Use of genetic modification (GM) depends on the "incontestable" ethical argument about whether it will help feed the poor in developing countries.
That's according to Erik Millstone, professor of science policy at the Science Policy Research Unit at the University of Sussex. Speaking at a debate on GM in London last month, Millstone argued that everyone's right to have a nutritious food supply was the fundamental issue. The debate was organised by the Royal Society of Chemistry and the Institute of Food Science & Technology.
"The GM trajectory needs to be independent of multinational corporate control," said Millstone. "It needs to be culturally sensitive to the particular conditions of farmers; generate employment and not displace labour; and improve resilience, not undermine it." Ultimately, he argued that GM needed to "diminish dependency, not increase it and it needs to be affordable, sustainable and risk reducing"

━━━

Work task:
Resume the article above on the genetic modification debate, carrying it on from its final sentence.

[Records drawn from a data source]

━━━

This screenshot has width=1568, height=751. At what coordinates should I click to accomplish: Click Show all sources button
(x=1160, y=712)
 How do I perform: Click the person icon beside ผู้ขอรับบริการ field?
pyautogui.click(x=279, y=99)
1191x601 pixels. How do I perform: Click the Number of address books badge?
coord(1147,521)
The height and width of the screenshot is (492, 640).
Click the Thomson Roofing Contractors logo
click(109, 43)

━━━

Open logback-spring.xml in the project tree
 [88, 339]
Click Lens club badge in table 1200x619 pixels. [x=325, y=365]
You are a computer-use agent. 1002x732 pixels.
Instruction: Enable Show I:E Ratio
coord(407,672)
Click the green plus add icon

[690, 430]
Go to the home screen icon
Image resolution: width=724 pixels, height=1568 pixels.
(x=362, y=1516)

━━━

Response box:
"So if we look at GM crops from an ethical standpoint, the criteria against which you should judge them is: are they contributing to the reduction of hunger, poverty and malnutrition and can they do so?" asked Millstone. To date, he said, firms developing GM crops had not met this benchmark.
"Chronic hunger, particularly in developing countries, is unacceptable and unnecessary.
"There is already more than enough food in this world to feed everybody," he argued. "The solution to feeding the hungry in developing countries is not simply to increase aggregate food supply." However, he accepted this might be necessary in the longer term. "GM may in good time contribute to that," he said. "I could see circumstances in which GM could benefit the rural poor in Sub-Saharan Africa."